Supplied entries>

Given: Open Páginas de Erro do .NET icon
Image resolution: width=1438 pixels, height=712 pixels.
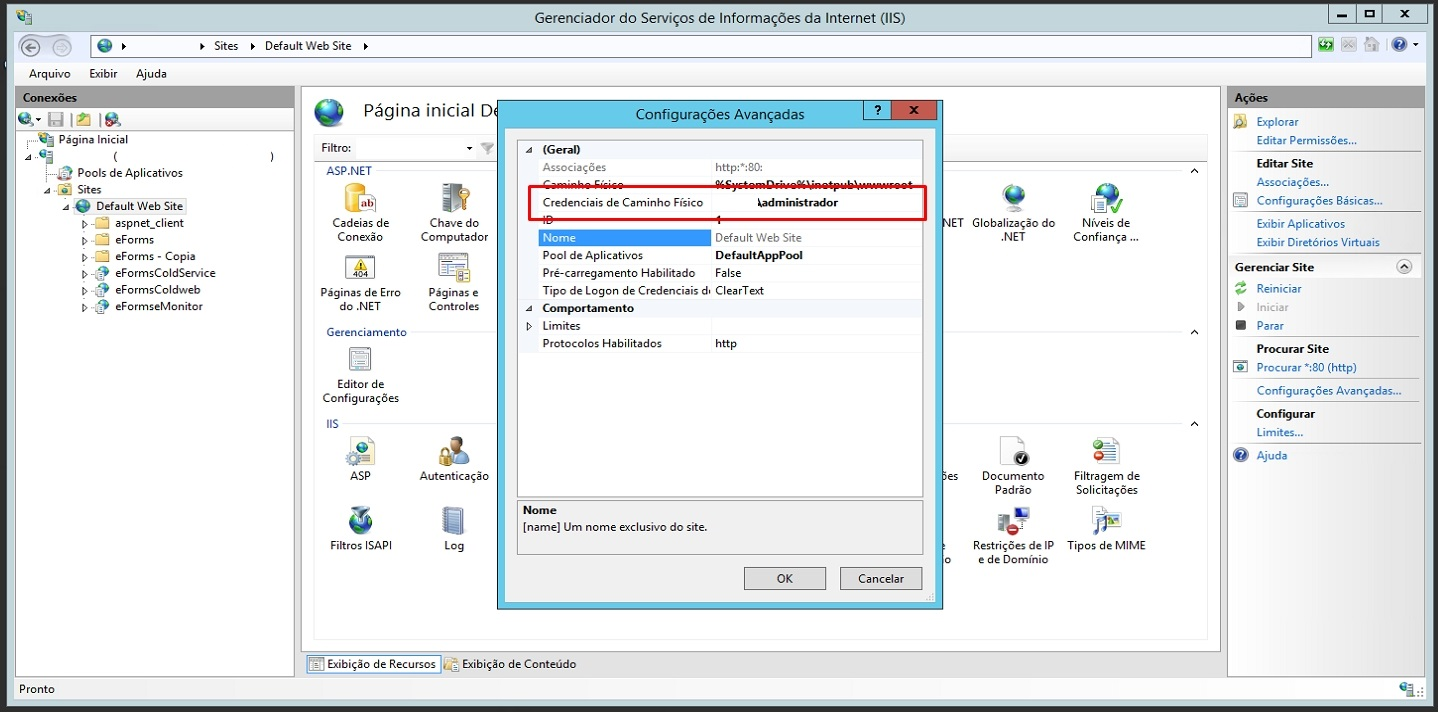Looking at the screenshot, I should point(360,270).
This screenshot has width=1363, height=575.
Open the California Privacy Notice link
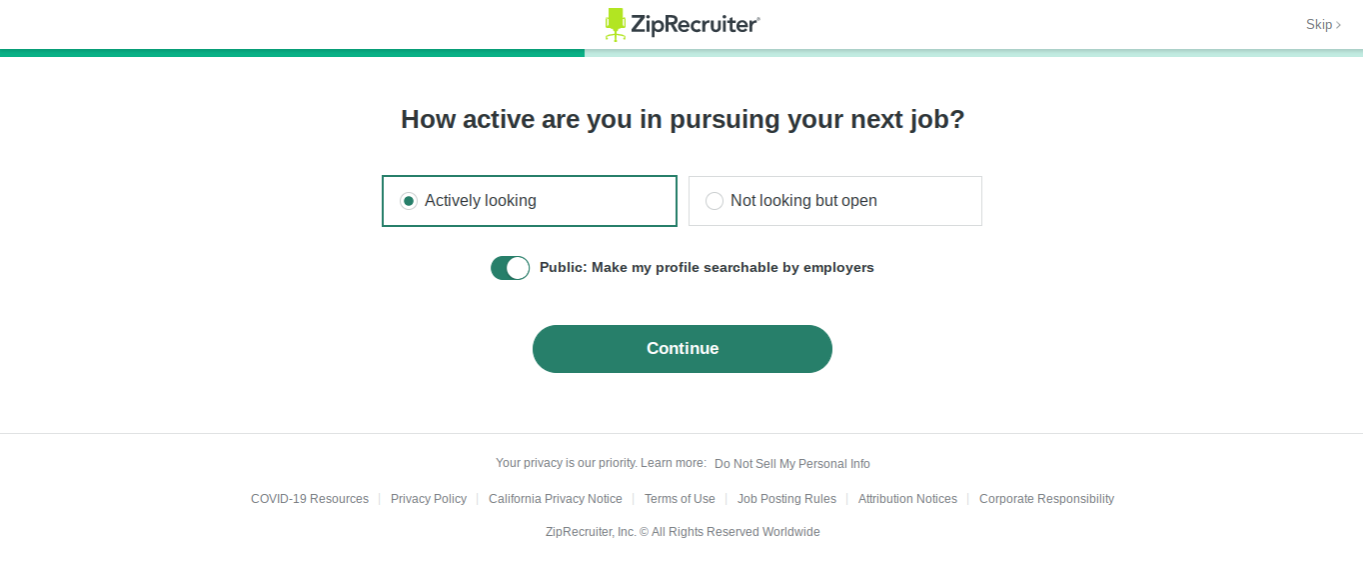point(555,499)
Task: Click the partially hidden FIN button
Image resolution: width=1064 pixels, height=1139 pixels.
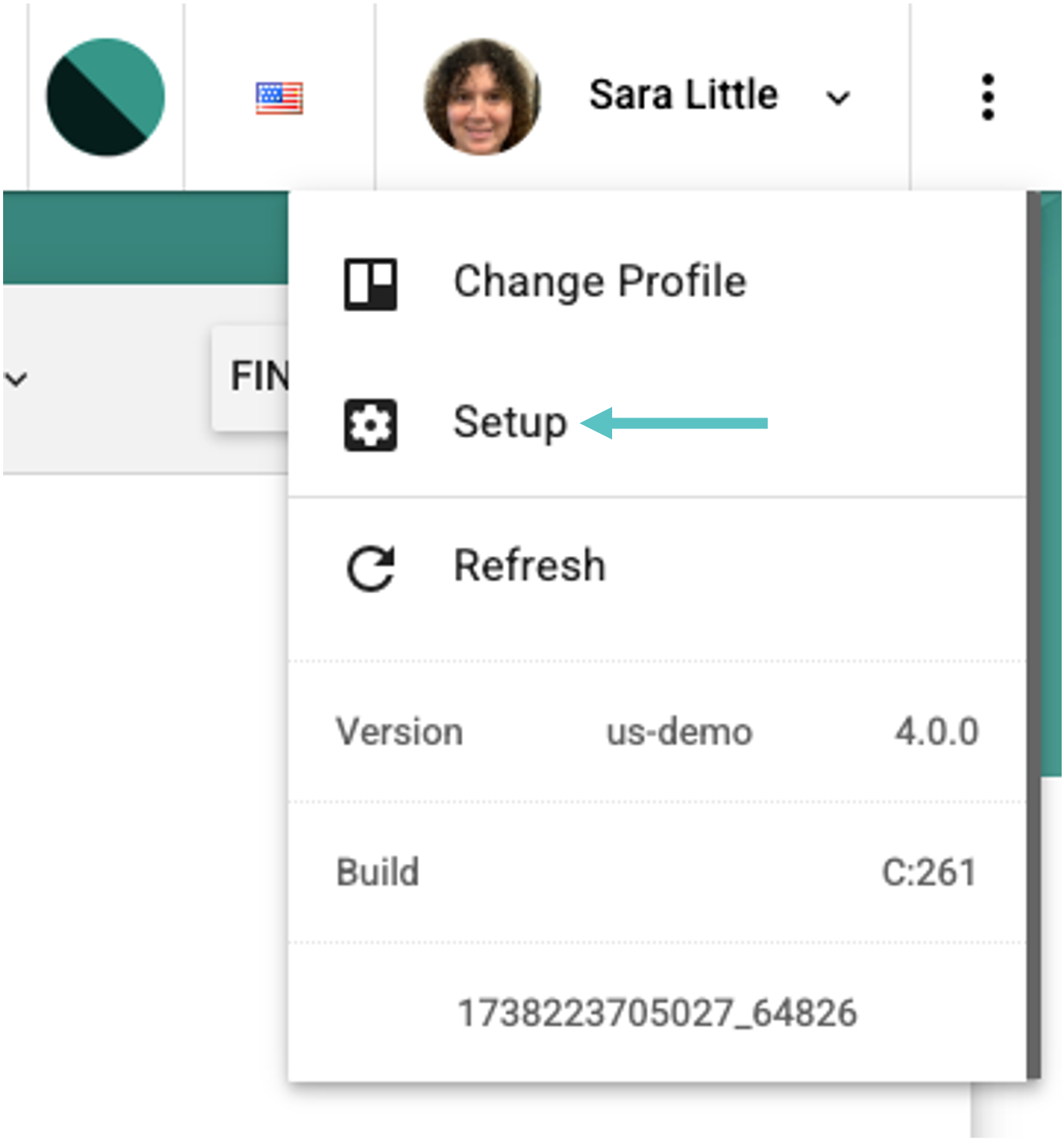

Exercise directions> For this exercise, output only the lines from the one bearing "Image resolution: width=1438" to the end of the material above, exactly as written, with pictures left out.

The completed task>
Image resolution: width=1438 pixels, height=712 pixels.
Looking at the screenshot, I should point(360,270).
This screenshot has width=1363, height=575.
Open the California Privacy Notice link
point(555,499)
Task: Click the partially hidden FIN button
Image resolution: width=1064 pixels, height=1139 pixels.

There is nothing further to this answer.